Relief for retpoline pain

By Jonathan Corbet
December 14, 2018

Indirect function calls — calls to a function whose address is stored in a pointer variable — have never been blindingly fast, but the Spectre hardware vulnerabilities have made things far worse. The indirect branch predictor used to speed up indirect calls in the CPU can no longer be used, and performance has suffered accordingly. The "retpoline" mechanism was a brilliant hack that proved faster than the hardware-based solutions that were tried at the beginning. While retpolines took a lot of the pain out of Spectre mitigation, experience over the last year has made it clear that they still hurt. It is thus not surprising that developers have been looking for alternatives to retpolines; several of them have shown up on the kernel lists recently.

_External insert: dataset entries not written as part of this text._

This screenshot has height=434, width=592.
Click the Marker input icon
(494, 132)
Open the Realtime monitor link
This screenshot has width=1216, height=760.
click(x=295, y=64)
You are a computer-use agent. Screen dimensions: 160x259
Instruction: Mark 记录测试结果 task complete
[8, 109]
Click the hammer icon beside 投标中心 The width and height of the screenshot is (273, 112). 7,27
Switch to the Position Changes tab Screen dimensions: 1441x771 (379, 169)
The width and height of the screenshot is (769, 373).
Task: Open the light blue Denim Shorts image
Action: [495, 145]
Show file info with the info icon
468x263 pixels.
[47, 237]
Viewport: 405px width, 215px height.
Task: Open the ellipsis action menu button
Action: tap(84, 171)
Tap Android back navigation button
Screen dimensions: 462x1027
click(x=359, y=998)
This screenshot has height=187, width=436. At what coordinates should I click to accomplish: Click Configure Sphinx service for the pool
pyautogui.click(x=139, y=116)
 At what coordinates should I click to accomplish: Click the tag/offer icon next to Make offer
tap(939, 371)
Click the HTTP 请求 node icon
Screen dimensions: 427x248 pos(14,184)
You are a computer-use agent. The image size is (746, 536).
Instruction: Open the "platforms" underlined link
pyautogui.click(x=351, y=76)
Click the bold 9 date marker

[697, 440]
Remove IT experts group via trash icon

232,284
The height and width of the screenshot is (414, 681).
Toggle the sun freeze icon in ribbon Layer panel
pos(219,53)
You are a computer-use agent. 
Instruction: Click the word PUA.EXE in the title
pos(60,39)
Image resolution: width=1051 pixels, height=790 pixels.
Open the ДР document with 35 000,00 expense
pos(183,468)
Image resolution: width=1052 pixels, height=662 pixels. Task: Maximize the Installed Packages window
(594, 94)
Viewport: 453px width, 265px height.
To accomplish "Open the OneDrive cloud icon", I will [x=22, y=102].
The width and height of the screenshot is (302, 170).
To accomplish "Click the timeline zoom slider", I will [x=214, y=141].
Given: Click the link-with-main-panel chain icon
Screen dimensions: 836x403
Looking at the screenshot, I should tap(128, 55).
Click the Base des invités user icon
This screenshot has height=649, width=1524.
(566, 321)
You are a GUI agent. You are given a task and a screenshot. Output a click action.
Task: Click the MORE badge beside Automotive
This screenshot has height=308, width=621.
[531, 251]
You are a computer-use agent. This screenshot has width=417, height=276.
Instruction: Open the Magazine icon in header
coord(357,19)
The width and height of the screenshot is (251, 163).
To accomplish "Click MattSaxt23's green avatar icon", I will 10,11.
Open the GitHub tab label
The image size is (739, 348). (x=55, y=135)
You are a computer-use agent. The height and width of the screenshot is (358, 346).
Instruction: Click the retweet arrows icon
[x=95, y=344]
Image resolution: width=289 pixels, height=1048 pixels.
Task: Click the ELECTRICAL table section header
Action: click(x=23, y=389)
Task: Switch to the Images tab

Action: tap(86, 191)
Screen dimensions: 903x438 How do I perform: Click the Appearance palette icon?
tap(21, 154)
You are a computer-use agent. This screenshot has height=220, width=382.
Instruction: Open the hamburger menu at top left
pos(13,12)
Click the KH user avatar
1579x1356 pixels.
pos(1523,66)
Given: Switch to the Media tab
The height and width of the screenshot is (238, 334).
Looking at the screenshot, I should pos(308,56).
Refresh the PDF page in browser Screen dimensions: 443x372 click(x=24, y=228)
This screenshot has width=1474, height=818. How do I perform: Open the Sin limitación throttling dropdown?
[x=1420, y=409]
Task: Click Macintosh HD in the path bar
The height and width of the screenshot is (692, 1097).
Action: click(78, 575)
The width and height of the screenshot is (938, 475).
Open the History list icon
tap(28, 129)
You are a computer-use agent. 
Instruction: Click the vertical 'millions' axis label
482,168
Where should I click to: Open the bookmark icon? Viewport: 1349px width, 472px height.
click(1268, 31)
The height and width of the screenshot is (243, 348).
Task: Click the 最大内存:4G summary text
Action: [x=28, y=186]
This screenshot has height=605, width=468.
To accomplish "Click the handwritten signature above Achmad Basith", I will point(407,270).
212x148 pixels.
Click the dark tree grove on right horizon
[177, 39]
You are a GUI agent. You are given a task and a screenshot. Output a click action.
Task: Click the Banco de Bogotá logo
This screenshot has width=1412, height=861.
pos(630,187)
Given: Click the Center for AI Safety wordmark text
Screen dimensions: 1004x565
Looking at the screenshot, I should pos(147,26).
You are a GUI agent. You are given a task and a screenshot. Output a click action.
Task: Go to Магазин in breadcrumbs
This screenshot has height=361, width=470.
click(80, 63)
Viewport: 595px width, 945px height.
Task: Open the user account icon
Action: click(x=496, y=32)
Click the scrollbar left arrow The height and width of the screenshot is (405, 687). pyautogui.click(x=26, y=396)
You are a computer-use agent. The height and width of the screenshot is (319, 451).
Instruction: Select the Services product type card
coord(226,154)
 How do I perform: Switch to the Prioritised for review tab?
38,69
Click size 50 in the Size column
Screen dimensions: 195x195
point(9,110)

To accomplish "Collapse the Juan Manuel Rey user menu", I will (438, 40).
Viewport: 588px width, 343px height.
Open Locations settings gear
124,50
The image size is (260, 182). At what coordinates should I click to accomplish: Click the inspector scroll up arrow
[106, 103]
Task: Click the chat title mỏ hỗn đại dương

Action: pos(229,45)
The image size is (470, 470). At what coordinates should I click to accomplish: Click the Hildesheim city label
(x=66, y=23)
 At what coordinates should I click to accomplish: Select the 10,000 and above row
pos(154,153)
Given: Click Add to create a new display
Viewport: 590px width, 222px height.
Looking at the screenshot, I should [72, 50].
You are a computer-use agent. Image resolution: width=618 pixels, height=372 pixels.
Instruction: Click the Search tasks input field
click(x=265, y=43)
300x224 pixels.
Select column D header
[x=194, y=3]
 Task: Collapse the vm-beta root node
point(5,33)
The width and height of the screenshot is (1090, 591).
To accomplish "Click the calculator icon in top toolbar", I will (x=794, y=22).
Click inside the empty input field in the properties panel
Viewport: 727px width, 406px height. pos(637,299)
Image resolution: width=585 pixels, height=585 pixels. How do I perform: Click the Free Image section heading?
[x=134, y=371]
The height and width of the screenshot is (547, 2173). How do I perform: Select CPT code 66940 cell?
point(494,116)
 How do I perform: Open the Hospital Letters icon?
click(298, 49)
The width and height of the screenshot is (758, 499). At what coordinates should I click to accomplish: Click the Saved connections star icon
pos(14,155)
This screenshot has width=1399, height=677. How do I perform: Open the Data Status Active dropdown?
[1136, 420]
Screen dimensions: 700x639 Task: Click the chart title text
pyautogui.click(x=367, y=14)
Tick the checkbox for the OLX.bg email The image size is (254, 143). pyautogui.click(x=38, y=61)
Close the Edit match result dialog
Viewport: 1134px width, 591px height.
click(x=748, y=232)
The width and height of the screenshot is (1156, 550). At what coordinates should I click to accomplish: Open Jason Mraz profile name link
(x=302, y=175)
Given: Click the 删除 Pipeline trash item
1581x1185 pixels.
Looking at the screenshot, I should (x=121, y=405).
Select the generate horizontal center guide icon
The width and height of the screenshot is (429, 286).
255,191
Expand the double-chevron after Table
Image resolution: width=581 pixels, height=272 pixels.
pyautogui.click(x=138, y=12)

The way to make an indirect call faster is to replace it with a direct call; that renders branch prediction unnecessary. Of course, if a direct call would have sufficed in any given situation, the developer would have used it rather than an indirect call, so this replacement is not always straightforward. All of the proposed solutions to retpoline overhead strive to do that replacement in one way or another, though; they vary from the simple to the complex.

Speeding up DMA operations

The simplest method is often the best; that is the approach taken in Christoph Hellwig's patch set speeding up the DMA-mapping code. Setting up DMA buffers can involve a lot of architecture-specific trickery; the DMA mapping layer does its best to hide that trickery behind a common API. As is often the case in the kernel, the code in the middle uses a structure full of function pointers to direct a generic DMA call to the code that can implement it in any specific setting.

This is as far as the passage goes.